**EXERCISE INSTRUCTIONS**
Word for word, return the lines from the start of the entries below through the line that has "Click the 刷新 refresh icon".

== Segment start ==

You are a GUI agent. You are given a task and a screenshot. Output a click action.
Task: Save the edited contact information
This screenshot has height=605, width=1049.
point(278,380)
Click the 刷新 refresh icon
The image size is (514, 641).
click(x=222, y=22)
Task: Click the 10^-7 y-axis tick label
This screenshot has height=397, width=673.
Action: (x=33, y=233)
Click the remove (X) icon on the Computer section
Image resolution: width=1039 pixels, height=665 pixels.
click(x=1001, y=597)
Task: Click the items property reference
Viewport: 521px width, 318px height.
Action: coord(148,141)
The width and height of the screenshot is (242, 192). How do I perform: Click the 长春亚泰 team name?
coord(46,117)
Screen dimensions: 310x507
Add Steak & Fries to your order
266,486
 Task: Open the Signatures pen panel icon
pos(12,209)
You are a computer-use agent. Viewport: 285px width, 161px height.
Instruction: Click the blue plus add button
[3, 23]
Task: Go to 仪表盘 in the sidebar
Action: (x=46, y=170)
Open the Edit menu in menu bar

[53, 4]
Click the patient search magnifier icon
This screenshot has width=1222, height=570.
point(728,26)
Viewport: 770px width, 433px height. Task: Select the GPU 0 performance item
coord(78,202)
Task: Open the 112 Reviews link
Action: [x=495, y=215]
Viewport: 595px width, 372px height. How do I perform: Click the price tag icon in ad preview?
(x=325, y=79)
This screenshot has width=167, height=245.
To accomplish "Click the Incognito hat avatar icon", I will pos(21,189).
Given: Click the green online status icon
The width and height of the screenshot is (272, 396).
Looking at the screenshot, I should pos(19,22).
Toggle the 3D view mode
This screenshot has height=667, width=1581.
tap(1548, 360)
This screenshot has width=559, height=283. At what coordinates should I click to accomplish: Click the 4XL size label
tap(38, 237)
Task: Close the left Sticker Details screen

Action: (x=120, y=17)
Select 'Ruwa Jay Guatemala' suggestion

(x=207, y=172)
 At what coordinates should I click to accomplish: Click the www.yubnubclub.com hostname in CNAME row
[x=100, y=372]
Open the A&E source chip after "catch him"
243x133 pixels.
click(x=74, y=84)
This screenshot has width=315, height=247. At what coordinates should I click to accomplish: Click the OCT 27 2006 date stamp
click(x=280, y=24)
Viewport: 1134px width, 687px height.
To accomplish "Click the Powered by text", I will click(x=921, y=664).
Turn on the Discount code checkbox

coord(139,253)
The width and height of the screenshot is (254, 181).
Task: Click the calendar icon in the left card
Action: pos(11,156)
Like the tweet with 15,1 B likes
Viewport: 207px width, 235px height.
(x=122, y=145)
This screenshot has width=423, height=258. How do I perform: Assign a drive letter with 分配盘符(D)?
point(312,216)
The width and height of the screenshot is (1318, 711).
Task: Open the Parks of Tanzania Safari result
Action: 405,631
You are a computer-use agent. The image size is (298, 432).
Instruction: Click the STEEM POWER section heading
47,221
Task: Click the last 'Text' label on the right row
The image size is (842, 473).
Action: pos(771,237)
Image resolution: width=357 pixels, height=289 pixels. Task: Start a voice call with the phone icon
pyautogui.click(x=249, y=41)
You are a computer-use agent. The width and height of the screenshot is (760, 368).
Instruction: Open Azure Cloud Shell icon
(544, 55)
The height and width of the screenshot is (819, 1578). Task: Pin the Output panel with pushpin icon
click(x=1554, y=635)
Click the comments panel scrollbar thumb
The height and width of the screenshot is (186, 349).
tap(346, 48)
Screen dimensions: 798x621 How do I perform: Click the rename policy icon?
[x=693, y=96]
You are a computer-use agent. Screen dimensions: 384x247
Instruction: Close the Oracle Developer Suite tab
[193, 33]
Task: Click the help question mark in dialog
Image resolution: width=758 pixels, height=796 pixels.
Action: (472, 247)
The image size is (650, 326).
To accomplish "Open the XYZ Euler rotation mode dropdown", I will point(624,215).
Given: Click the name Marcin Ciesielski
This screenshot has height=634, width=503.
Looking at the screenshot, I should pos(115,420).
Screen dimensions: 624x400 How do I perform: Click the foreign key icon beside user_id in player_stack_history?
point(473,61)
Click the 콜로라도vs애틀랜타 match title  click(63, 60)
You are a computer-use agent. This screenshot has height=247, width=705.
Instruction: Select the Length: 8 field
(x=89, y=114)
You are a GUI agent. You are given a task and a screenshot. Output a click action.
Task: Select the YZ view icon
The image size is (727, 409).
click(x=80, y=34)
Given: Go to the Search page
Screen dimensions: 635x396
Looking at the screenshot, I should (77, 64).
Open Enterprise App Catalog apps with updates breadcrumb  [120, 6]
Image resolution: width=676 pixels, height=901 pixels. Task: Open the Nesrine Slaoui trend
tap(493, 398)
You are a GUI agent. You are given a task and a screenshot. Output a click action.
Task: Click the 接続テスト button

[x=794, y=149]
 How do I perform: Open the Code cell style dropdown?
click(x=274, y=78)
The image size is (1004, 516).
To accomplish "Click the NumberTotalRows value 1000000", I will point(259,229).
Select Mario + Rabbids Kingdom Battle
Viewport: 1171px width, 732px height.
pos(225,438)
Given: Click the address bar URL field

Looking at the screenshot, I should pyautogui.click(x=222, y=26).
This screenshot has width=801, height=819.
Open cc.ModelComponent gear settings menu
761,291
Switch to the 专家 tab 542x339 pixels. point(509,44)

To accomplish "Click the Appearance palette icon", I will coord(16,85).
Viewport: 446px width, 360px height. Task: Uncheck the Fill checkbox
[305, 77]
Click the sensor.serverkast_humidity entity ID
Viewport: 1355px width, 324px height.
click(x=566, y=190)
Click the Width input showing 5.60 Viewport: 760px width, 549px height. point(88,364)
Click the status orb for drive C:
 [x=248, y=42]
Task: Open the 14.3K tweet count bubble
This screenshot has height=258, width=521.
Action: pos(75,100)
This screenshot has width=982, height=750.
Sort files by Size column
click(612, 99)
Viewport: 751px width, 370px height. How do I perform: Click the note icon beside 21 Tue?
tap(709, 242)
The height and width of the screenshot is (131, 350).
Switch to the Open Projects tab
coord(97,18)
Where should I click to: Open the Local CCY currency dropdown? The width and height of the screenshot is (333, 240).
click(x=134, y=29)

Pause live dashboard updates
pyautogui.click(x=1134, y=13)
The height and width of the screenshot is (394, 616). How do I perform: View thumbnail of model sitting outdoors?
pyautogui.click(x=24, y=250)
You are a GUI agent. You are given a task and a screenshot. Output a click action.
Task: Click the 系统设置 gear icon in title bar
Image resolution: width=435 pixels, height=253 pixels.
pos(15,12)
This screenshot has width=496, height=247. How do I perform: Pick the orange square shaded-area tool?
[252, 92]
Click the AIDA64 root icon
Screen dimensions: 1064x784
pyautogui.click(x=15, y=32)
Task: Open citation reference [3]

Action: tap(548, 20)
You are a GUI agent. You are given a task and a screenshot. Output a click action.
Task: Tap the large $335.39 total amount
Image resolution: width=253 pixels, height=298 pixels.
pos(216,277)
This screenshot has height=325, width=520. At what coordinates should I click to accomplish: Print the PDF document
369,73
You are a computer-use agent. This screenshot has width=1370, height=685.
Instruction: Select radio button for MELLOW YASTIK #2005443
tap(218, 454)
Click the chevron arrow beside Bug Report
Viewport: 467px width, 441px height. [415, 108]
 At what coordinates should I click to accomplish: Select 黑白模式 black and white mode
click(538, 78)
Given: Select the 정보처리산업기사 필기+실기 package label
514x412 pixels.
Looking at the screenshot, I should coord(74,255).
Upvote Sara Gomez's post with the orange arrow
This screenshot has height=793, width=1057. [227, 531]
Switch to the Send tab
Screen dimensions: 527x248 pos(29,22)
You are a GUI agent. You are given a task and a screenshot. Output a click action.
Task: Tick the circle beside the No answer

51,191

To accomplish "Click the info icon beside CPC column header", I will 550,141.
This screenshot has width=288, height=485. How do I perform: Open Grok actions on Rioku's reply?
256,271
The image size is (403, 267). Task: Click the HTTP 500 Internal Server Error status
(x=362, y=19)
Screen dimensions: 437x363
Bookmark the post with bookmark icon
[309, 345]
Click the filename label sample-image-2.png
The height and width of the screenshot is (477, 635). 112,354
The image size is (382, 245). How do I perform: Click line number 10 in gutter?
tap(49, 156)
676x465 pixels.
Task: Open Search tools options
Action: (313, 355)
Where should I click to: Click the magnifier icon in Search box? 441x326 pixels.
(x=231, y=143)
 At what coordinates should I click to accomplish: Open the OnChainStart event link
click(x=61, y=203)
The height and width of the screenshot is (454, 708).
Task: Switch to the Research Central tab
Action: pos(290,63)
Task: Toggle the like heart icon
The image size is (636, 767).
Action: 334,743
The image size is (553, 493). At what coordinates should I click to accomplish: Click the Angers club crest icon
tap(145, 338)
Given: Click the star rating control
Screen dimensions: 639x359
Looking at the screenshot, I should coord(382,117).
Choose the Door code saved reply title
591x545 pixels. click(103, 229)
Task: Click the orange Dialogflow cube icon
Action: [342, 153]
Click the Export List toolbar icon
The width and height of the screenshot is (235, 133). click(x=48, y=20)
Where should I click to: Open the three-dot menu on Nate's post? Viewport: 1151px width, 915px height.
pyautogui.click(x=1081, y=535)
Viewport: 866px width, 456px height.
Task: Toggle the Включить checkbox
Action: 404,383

== Segment end ==

**RESPONSE AREA**
You are a GUI agent. You are given a task and a screenshot. Output a click action.
Task: Save the edited contact information
This screenshot has height=605, width=1049.
point(278,380)
Click the 刷新 refresh icon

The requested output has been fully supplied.